Not a heavy flagship or a light flagship, but in 2019 make that, I repeat, a lite flagship.

This is new marketing speak we’re seen in recent weeks to describe new phones coming out from Google (I/O conference) and Apple and Samsung to describe new models that aren’t priced at the top of the food chain, i.e. far less than the $1,000 (USD) price point we’ve increasingly become familiar with (same general range as the new and excellent MacBook Air laptop which tells you something about how much we value our phones these days).

So Google’s new lite flagships, the Pixel 3a and 3a XL start at only $399 and $479 respectively.

Last year, Apple released a stripped down model, the XR starting at $749.

And also offering models for those not as interested in spending over a grand on a phone is Samsung and it’s discount S10e range.

I must say, regardless what you call them, I can certainly appreciate these lower priced choices. After all, I’m still running a years old iPhone 7 Plus and seem to be getting through life fairy well. I just don’t see much of a need to upgrade these days. I can check email, browse the web, scan social media apps, text friends and family, and look up places on Yelp and Google Maps. It all just works fine.

But I do enjoy with amusement the idea of the term itself — “lite flagship”.

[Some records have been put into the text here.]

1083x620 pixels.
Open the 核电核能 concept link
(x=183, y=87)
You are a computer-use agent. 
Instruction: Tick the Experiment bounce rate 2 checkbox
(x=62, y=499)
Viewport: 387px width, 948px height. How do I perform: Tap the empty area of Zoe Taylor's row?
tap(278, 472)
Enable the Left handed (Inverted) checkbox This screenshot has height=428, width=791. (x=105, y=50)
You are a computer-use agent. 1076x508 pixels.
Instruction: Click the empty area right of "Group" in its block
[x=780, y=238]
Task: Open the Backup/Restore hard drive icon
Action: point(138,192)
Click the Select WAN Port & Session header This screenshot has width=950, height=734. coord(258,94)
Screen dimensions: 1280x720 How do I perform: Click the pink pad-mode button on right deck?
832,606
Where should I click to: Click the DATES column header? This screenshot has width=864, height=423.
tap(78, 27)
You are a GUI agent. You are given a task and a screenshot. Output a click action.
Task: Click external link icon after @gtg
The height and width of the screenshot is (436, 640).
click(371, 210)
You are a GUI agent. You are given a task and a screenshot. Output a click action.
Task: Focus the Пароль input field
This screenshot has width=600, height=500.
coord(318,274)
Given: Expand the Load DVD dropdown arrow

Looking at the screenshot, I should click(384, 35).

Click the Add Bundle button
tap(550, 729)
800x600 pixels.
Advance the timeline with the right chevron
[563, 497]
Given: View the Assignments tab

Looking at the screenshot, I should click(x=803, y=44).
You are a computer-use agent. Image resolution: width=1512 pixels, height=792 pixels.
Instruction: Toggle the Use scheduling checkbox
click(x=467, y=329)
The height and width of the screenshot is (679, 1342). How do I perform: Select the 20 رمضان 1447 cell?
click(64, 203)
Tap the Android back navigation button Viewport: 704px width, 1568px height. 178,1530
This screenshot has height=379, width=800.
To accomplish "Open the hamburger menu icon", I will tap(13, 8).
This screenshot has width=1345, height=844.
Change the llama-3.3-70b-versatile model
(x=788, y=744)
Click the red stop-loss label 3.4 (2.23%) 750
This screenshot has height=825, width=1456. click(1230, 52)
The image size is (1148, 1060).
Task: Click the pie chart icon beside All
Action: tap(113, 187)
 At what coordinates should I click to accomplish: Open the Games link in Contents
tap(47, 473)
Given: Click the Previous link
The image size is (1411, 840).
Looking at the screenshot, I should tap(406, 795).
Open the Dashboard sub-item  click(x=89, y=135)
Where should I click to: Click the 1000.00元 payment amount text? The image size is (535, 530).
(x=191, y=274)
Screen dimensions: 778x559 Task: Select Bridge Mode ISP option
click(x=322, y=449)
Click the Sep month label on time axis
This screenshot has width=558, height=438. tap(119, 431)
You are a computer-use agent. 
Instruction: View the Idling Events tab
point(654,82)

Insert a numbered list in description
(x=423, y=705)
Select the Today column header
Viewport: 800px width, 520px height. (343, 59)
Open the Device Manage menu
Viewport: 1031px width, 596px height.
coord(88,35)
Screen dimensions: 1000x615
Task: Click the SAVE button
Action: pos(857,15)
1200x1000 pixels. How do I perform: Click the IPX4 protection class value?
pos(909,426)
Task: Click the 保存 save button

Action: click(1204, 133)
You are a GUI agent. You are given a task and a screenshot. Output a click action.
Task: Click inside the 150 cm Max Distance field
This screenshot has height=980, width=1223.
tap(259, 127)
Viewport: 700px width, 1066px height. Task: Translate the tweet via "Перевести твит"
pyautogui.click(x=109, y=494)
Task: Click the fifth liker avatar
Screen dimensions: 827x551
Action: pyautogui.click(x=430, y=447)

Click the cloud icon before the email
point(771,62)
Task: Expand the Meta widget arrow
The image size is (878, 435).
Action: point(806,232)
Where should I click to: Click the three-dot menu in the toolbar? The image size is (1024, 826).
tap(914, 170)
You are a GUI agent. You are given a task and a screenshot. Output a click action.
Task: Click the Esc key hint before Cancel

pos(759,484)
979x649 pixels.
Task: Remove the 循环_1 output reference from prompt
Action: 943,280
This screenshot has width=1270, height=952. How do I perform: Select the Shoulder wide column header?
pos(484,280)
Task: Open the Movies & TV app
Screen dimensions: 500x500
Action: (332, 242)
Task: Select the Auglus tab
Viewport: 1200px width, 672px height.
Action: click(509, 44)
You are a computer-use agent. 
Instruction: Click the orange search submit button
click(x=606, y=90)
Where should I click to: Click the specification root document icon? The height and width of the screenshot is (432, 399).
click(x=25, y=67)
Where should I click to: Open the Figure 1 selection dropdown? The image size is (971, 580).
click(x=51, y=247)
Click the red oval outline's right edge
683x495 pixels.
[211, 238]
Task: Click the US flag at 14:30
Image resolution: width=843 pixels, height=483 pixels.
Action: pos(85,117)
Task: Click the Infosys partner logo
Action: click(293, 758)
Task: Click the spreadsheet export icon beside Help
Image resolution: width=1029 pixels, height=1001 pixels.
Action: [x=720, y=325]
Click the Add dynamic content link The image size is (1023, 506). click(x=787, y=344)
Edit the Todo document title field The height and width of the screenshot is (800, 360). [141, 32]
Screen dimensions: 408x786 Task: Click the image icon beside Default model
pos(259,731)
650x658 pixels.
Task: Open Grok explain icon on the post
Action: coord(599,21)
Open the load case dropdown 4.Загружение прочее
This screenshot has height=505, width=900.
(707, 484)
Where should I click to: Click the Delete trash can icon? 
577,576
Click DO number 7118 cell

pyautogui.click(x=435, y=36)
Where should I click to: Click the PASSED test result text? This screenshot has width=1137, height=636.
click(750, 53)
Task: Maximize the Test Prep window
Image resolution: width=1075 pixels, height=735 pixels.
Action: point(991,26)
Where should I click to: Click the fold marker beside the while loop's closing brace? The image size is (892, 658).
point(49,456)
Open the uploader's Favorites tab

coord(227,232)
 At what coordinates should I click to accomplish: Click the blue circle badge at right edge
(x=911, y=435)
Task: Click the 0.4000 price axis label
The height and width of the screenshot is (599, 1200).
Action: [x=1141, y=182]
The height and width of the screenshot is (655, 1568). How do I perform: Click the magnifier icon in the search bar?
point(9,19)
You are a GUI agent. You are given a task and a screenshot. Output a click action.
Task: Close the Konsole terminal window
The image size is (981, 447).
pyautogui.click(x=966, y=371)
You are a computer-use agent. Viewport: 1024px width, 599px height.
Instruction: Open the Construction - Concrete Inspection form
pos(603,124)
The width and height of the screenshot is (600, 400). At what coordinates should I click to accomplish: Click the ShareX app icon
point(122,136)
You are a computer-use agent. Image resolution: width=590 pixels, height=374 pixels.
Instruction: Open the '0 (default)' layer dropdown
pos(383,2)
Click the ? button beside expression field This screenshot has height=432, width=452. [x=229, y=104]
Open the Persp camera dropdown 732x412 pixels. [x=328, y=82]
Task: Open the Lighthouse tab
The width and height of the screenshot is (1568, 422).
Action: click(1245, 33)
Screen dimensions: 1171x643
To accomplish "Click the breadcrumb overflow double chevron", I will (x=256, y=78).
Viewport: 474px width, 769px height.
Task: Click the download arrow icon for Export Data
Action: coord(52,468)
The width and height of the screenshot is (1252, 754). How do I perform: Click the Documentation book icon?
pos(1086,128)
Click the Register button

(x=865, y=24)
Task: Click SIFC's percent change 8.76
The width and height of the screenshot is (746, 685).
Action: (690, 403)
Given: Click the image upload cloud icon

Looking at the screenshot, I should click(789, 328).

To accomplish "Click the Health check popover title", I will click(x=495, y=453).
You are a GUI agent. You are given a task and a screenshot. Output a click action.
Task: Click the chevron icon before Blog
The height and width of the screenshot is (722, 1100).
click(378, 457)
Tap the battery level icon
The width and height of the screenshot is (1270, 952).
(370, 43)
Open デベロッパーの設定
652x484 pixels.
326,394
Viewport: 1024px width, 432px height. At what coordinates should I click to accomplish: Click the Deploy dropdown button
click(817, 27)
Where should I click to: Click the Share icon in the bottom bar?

Seems like a bit of an oxymoron to me. After all the flagship of anything — a car, or fridge, or a phone — is the absolute pinnacle that a company has to offer. It is the most fully specced and most complete offering.

Adding the lite prefix means it’s something less than the flagship. Therefore, by definition, not flagship.

Google Pixel 3a XL Apple XR Samsung S10e lite flagship phones
Google’s new Pixel 3a XL. Large phone, but small price. Just don’t call this Lite Flagship a budget phone. Photo: Pocket-lint.

Still, maybe I’m being picky. Tech marketers know their buyers don’t want to be known as cheapskates; us shoppers sneaking into the budget section of the Apple store or Best Buy. Or, in my case, checking out Amazon Warehouse for used or refurbished deals (they often look new to me anyways!). So, yes, don’t call it budget or discount. Call it lite flagship. Hey, bro, check out my new flagship. Ugh, that’s a budget phone dude. No, I mean check out my new lite flagship. Cool story, heh.

It’s as if you walk into a Lexus dealer lusting after the gorgeous flagship LC 500 luxury coupe, and, later that morning, you instead take delivery of a brand new shiny lite flagship Toyota Yaris. There’s just a slight emotional disconnect. Then again, you didn’t break the bank.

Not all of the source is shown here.